Di balik SER-252 terdapat platform proprietary Serina, yaitu POZ—sejenis polimer sintetis yang larut dalam air dan memiliki viskositas rendah, disebut poly(2-oxazoline). Teknologi ini dirancang untuk meningkatkan efektivitas dan keamanan berbagai modalitas obat, termasuk molekul kecil, terapeutik berbasis RNA, dan konjugat obat berbasis antibodi. Fleksibilitas platform ini telah menarik kemitraan penting: Serina memiliki perjanjian lisensi non-eksklusif dengan Pfizer, Inc. untuk menggunakan teknologi polimer POZ dalam formulasi pengantaran obat nanopartikel lipid, menandai validasi lebih luas terhadap potensi platform ini.

Menghadapi Hambatan Regulasi: Jalan Menuju Uji Klinis

Perjalanan menuju persetujuan FDA tidak tanpa hambatan. Pada awal November 2025, Serina menerima permintaan penahanan klinis yang mempertanyakan profil keamanan trehalose, eksipien yang diusulkan untuk administrasi subkutan pada SER-252. Alih-alih menghentikan program, Serina merespons secara komprehensif pada awal Desember 2025 dengan paket data lengkap yang menjawab kekhawatiran FDA. Pengajuan tersebut mencakup informasi komparatif dari produk yang sudah disetujui dan mengandung trehalose serta analisis non-klinis tambahan yang mendukung dosis dan rute administrasi yang diusulkan.

Persetujuan FDA terhadap aplikasi IND disertai dengan persetujuan protokol revisi yang menetapkan fase dosis tunggal naik (SAD) untuk uji coba SER-252-1b. Kegiatan klinis kini diperkirakan akan dimulai pada kuartal pertama 2026. “Persetujuan FDA terhadap IND adalah tonggak penting bagi Serina dan menegaskan janji dari program SER-252,” kata Steve Ledger, CEO Serina Therapeutics.
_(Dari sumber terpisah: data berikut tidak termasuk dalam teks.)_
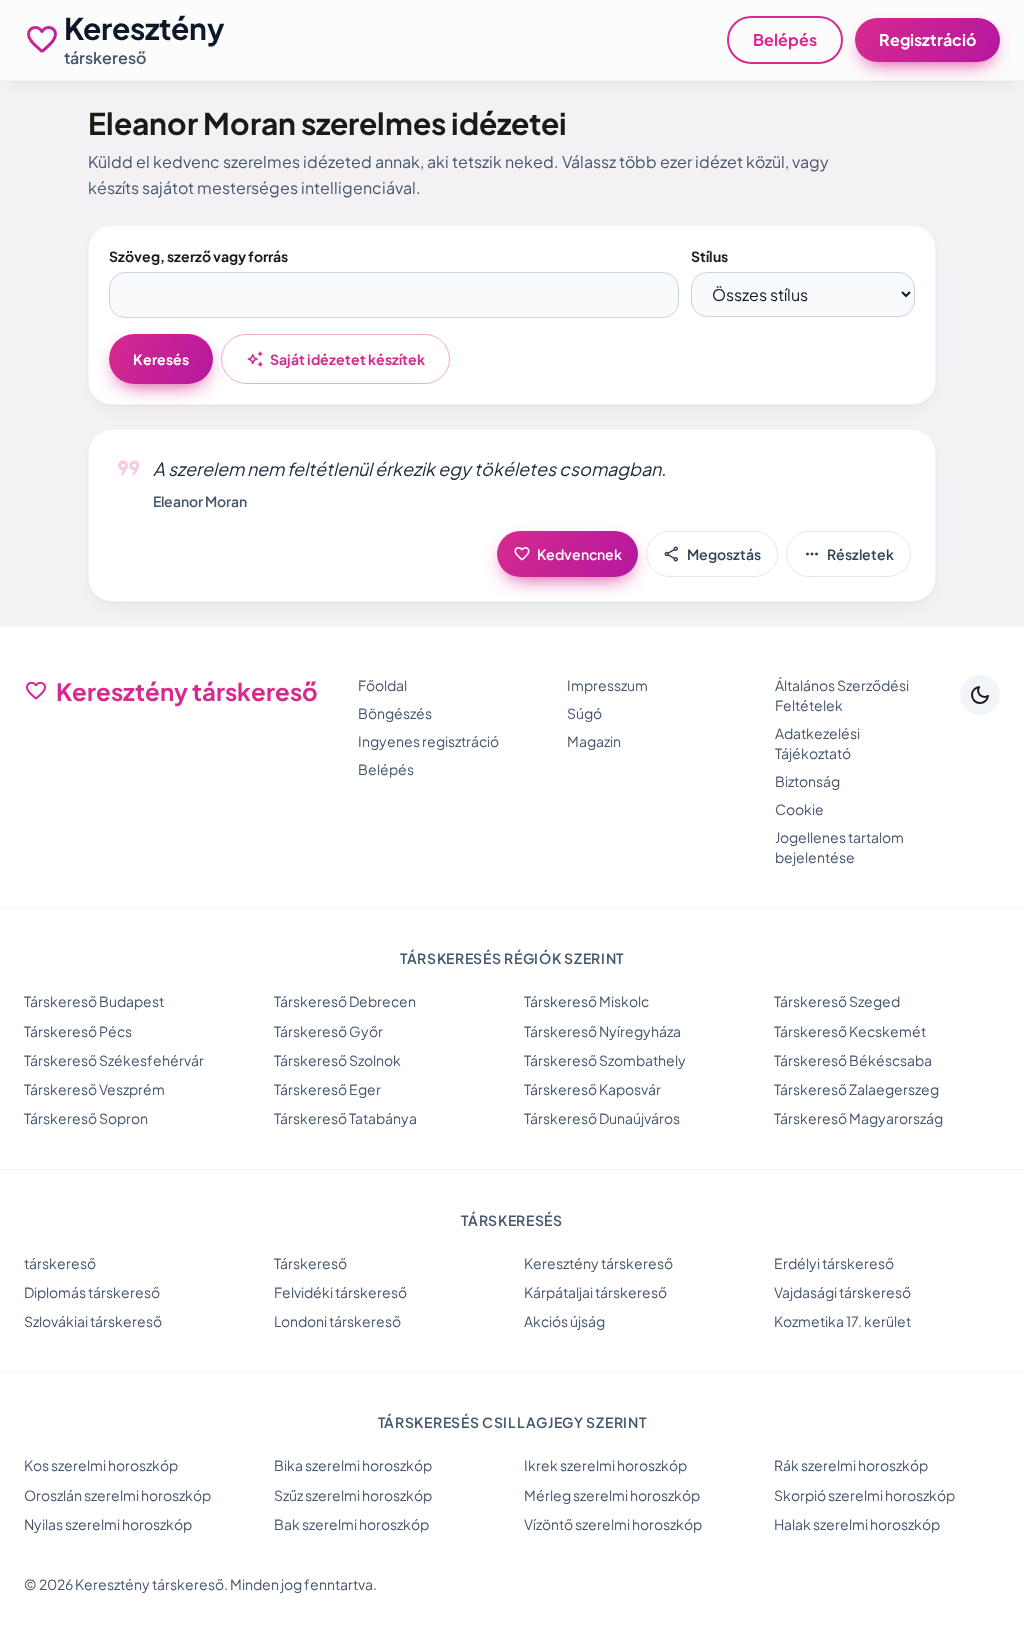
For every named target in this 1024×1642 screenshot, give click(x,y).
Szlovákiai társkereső (93, 1321)
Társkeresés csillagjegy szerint (512, 1422)
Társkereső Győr (328, 1031)
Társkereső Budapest (94, 1001)
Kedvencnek (567, 554)
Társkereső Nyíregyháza (602, 1031)
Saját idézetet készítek (335, 359)
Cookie (799, 809)
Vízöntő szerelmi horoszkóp (613, 1524)
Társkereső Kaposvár (592, 1089)
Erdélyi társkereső (834, 1263)
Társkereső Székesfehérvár (114, 1060)
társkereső (60, 1263)
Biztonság (807, 781)
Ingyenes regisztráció (428, 741)
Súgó (584, 713)
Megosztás (712, 554)
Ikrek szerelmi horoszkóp (605, 1465)
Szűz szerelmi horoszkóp (353, 1495)
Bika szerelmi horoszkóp (353, 1465)
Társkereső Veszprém (94, 1089)
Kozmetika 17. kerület (842, 1321)
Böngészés (395, 713)
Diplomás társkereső (92, 1292)
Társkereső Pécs (78, 1031)
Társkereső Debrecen (345, 1001)
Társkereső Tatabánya (345, 1118)
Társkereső (310, 1263)
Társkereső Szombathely (605, 1060)
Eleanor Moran (200, 501)
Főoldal (382, 685)
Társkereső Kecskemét (850, 1031)
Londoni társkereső (337, 1321)
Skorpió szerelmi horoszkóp (864, 1495)
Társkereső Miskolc (586, 1001)
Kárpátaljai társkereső (595, 1292)
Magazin (594, 741)
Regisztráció (927, 39)
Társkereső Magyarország (858, 1118)
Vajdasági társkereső (842, 1292)
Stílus (709, 256)
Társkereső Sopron (86, 1118)
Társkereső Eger (327, 1089)
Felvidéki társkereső (340, 1292)
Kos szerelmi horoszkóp (101, 1465)
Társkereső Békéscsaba (853, 1060)
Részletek (848, 554)
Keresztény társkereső (598, 1263)
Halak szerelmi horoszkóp (857, 1524)
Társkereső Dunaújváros (602, 1118)
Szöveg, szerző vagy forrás (198, 256)
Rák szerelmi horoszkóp (851, 1465)
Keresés (161, 359)
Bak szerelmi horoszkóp (351, 1524)
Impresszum (607, 685)
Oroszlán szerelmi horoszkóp (117, 1495)
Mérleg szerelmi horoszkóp (612, 1495)
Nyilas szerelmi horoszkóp (108, 1524)
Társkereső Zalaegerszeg (856, 1089)
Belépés (785, 39)
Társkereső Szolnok (337, 1060)
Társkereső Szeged (837, 1001)
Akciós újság (564, 1321)
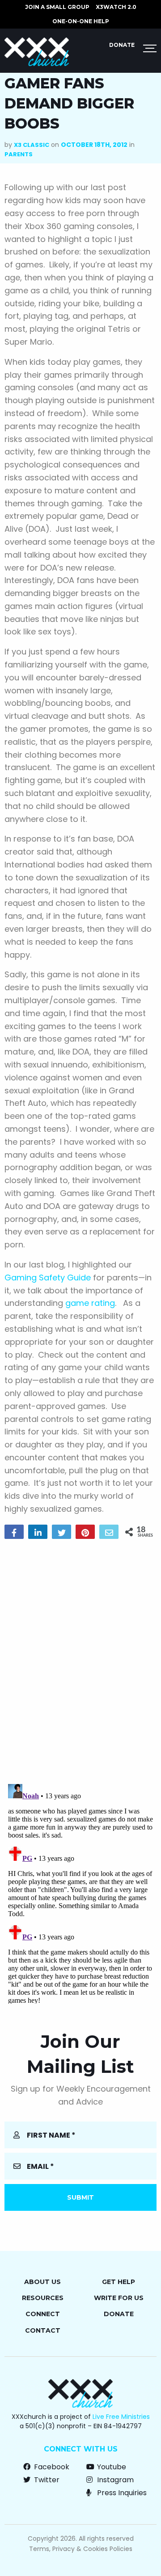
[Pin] (85, 1531)
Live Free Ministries (121, 2416)
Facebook (50, 2467)
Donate (122, 45)
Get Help (118, 2282)
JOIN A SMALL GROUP (57, 7)
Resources (43, 2298)
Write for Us (119, 2298)
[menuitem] (57, 7)
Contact (42, 2330)
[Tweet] (61, 1531)
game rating (90, 1303)
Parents (18, 154)
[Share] (14, 1531)
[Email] (109, 1531)
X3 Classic (31, 145)
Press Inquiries (121, 2493)
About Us (42, 2282)
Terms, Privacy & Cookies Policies (80, 2548)
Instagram (114, 2480)
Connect (42, 2314)
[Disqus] (80, 1660)
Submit (80, 2197)
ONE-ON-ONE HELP (80, 21)
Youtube (110, 2467)
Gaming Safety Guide (47, 1277)
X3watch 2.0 (116, 7)
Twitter (45, 2480)
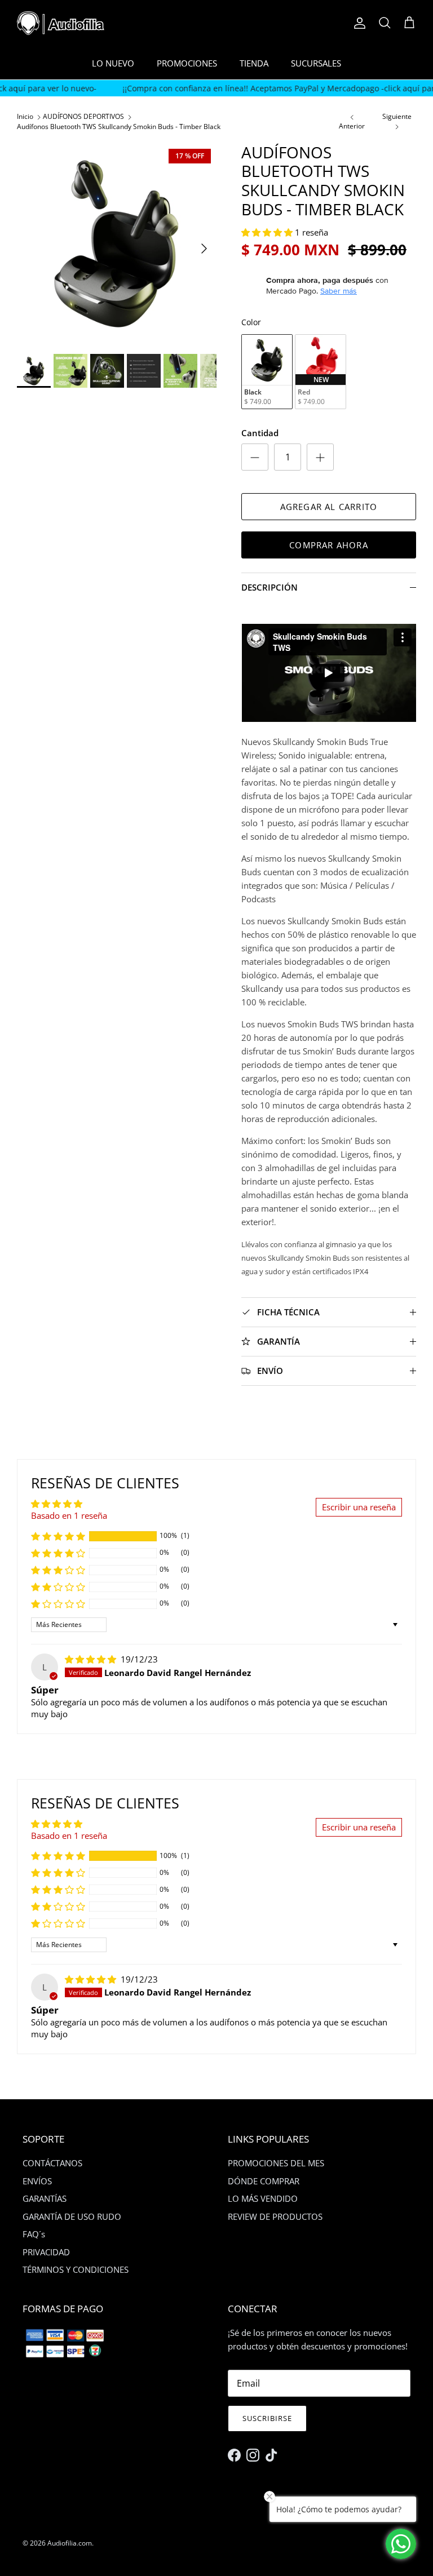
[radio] (267, 371)
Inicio (25, 117)
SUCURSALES (316, 63)
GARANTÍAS (45, 2198)
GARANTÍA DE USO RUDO (72, 2216)
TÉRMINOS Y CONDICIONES (76, 2269)
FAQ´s (34, 2234)
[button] (268, 232)
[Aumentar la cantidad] (320, 457)
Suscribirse (267, 2418)
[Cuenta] (357, 23)
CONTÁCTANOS (52, 2163)
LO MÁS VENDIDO (263, 2198)
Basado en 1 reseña (69, 1515)
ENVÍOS (37, 2181)
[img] (91, 1659)
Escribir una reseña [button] (359, 1507)
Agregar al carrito (329, 506)
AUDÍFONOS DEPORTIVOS (83, 117)
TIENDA (254, 63)
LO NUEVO (113, 63)
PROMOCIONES (187, 63)
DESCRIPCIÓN (269, 587)
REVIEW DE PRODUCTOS (275, 2216)
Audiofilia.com (69, 2543)
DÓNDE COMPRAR (263, 2181)
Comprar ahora (328, 545)
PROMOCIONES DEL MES (276, 2163)
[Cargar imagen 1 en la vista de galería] (116, 243)
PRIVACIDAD (46, 2252)
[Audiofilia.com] (60, 23)
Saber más (338, 290)
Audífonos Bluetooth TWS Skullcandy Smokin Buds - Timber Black (118, 126)
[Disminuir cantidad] (254, 457)
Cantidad (260, 432)
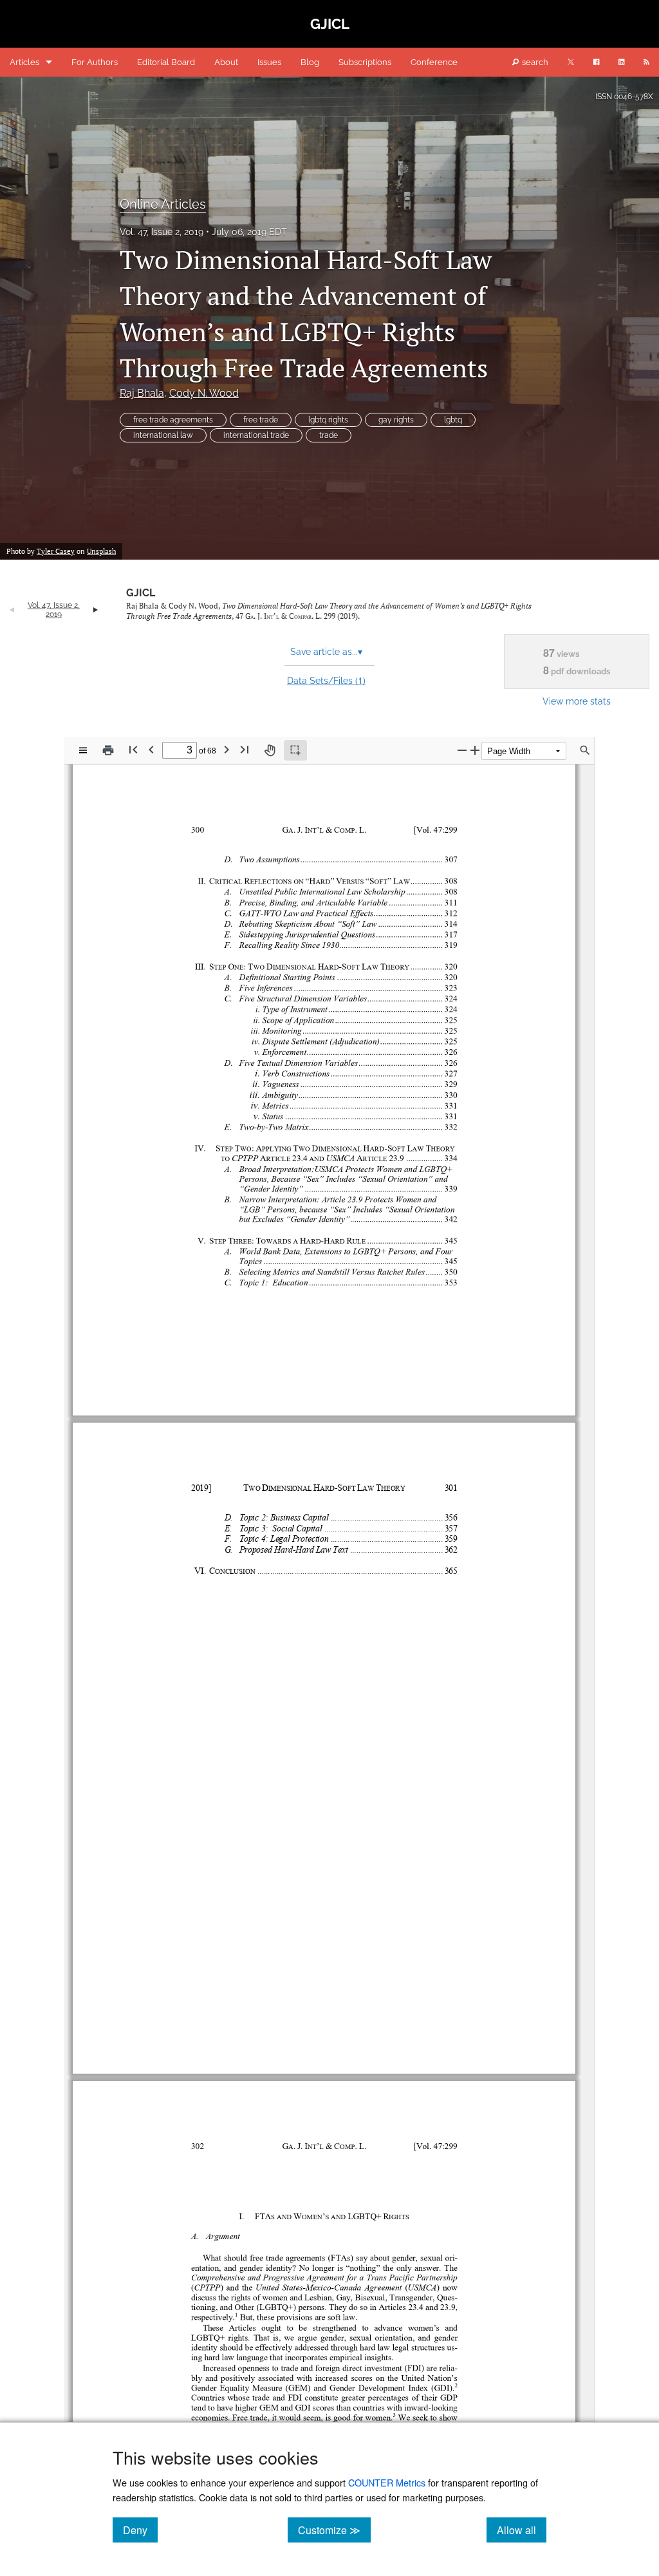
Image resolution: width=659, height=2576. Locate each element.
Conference (434, 62)
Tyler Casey (56, 551)
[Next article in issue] (95, 609)
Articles (24, 62)
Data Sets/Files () (326, 680)
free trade (260, 419)
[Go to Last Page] (244, 749)
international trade (256, 435)
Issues (269, 62)
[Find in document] (585, 750)
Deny (140, 2529)
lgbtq (453, 419)
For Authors (94, 62)
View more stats (577, 701)
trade (328, 435)
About (226, 62)
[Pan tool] (269, 750)
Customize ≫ (334, 2529)
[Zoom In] (475, 750)
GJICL (140, 593)
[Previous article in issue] (12, 609)
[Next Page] (226, 749)
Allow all (521, 2529)
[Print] (108, 750)
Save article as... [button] (326, 652)
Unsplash (101, 551)
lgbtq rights (328, 419)
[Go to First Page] (133, 749)
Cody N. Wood (204, 393)
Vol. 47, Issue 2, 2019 (161, 232)
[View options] (83, 750)
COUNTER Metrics (386, 2482)
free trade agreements (173, 419)
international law (163, 435)
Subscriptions (365, 62)
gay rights (396, 419)
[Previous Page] (151, 749)
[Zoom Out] (462, 750)
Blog (310, 62)
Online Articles (163, 204)
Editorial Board (166, 62)
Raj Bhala (142, 393)
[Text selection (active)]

Perluasan Rangkaian Produk dan Peluang Pasar untuk Serina

Selain SER-252, Serina mempertahankan pipeline pengembangan yang kuat dengan memanfaatkan platform POZ-nya. SER-270, yang ditunjuk sebagai inhibitor POZ-VMAT2, merupakan opsi injeksi mingguan untuk tardive dyskinesia (TD), kondisi neurologis serius lain yang memiliki pilihan pengobatan terbatas. Perusahaan juga mengembangkan aplikasi platform tambahan—POZ-LNP, POZ-ADC, dan POZ-AOC—melalui kombinasi pengembangan internal dan kemitraan, menempatkan Serina untuk menangkap nilai dari berbagai indikasi neurologis.

Harga saham ditutup di angka 3,60 dolar AS, dengan perdagangan tahun ini berkisar antara 1,71 dolar dan 7,92 dolar, mencerminkan volatilitas inheren dari bioteknologi tahap klinis. Namun, dengan persetujuan FDA yang kini diperoleh dan uji coba fase 1b yang akan segera dimulai, Serina telah melewati tonggak regulasi penting yang seharusnya menarik minat investor secara berkelanjutan terhadap platform terapi neurologisnya.

Lihat Asli
Halaman ini mungkin berisi konten pihak ketiga, yang disediakan untuk tujuan informasi saja (bukan pernyataan/jaminan) dan tidak boleh dianggap sebagai dukungan terhadap pandangannya oleh Gate, atau sebagai nasihat keuangan atau profesional. Lihat Penafian untuk detailnya.
  • Hadiah
  • Komentar
  • Posting ulang
  • Bagikan
Komentar
0/400
Tidak ada komentar
  • Sematkan

Perdagangkan Kripto Di Mana Saja Kapan Saja
qrCode
Pindai untuk mengunduh aplikasi Gate
Komunitas
Bahasa Indonesia
  • 简体中文
  • English
  • Tiếng Việt
  • 繁體中文
  • Español
  • Русский
  • Français (Afrique)
  • Português (Portugal)
  • Bahasa Indonesia
  • 日本語
  • بالعربية
  • Українська
  • Português (Brasil)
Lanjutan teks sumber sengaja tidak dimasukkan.